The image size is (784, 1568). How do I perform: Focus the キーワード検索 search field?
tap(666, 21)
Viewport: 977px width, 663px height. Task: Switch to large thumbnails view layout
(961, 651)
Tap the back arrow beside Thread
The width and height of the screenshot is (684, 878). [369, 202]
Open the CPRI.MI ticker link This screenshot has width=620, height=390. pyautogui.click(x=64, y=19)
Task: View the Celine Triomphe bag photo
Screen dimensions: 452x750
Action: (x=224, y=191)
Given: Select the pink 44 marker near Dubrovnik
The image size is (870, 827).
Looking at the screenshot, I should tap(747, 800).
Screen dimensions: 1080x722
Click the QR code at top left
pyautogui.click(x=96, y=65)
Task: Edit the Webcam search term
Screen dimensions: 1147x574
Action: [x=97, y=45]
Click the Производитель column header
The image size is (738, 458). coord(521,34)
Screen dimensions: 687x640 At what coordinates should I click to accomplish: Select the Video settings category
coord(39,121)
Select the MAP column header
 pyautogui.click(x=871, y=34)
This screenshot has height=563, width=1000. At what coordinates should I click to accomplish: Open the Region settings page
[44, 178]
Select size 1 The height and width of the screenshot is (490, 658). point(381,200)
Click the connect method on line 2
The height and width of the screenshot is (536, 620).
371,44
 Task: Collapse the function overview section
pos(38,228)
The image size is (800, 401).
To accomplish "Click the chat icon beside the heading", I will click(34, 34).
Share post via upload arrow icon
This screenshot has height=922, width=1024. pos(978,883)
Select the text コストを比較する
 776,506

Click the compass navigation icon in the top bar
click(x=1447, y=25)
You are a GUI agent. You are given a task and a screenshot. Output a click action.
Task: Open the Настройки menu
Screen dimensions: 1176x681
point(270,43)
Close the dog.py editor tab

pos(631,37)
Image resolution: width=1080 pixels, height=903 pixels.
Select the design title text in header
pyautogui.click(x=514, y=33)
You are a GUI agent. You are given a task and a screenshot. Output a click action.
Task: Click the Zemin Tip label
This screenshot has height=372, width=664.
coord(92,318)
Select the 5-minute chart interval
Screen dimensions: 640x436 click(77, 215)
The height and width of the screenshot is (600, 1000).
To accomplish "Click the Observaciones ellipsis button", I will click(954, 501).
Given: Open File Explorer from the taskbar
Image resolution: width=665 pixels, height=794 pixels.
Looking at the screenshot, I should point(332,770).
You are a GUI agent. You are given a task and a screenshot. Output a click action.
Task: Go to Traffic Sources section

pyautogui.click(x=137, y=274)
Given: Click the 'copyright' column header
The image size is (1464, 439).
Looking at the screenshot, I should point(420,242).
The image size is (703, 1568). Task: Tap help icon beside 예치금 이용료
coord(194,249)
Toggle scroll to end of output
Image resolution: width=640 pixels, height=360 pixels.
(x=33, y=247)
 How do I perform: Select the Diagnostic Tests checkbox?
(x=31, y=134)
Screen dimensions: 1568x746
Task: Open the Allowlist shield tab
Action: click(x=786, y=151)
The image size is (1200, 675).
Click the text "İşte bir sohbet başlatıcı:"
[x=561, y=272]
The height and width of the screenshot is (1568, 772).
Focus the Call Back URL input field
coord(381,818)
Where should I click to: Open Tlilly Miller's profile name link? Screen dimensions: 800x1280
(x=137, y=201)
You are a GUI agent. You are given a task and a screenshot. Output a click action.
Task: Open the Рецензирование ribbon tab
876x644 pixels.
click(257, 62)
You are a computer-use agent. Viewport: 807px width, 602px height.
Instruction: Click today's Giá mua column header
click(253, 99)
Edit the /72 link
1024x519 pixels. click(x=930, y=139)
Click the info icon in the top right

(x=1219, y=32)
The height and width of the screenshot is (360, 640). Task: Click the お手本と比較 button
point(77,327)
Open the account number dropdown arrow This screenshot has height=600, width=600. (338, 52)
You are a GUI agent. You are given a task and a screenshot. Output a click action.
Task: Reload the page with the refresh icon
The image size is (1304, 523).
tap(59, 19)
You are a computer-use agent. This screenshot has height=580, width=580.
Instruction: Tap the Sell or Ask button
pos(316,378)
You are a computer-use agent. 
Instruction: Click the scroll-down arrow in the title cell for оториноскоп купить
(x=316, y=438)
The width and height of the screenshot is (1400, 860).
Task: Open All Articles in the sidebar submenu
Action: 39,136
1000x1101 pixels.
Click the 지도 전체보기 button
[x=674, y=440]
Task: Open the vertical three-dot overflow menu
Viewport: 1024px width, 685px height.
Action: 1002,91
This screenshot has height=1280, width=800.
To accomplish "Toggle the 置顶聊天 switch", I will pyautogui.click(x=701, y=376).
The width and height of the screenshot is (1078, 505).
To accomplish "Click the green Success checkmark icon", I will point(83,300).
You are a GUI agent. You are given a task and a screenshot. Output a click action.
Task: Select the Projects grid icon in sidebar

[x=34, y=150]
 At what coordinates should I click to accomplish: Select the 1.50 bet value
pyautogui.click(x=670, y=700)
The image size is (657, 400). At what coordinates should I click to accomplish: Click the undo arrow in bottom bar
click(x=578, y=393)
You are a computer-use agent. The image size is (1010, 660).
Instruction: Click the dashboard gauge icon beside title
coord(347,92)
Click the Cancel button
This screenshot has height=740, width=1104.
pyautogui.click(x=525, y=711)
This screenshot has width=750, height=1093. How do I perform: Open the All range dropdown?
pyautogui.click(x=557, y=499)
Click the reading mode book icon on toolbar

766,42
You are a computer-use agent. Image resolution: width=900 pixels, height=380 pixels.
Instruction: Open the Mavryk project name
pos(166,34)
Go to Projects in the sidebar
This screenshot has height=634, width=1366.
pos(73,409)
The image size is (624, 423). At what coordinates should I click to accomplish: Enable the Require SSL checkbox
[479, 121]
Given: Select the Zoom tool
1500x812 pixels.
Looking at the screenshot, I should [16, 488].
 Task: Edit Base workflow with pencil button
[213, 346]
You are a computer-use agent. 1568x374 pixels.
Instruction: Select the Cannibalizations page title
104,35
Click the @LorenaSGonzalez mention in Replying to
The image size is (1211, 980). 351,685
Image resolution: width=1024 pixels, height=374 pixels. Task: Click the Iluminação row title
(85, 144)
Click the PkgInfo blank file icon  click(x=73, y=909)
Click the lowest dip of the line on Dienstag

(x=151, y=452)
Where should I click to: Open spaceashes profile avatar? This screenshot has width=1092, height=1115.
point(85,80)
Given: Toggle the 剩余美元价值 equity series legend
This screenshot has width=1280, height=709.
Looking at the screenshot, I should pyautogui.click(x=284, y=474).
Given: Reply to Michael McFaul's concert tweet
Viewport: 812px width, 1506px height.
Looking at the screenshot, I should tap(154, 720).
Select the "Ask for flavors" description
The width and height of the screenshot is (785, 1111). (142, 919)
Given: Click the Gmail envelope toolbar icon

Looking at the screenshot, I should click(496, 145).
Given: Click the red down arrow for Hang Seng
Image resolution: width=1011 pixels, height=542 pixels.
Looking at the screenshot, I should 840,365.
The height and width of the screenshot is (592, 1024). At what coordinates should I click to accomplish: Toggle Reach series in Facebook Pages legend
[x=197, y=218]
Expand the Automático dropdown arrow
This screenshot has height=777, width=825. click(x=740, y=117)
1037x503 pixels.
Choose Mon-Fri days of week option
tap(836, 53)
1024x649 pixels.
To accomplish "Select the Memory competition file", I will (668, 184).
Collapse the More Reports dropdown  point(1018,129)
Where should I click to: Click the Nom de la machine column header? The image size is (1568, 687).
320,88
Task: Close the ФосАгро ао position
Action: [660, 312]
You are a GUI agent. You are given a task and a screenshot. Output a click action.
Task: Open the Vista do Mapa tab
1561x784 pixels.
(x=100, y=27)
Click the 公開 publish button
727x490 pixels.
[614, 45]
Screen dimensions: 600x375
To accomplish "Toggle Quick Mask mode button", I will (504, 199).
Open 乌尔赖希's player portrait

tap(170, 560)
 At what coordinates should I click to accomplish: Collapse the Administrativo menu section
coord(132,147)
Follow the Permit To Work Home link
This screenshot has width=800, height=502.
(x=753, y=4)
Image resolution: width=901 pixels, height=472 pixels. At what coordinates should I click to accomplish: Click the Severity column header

> **Description of the task**:
Note which lines carry the word "computer" in the material, then copy each of them.

> **Worked solution**:
You are a computer-use agent. Viewport: 807px width, 602px height.
You are a computer-use agent. This screenshot has height=580, width=580.
You are a computer-use agent. 
You are a computer-use agent. The image size is (1010, 660).
You are a computer-use agent. Image resolution: width=900 pixels, height=380 pixels.
You are a computer-use agent. 1568x374 pixels.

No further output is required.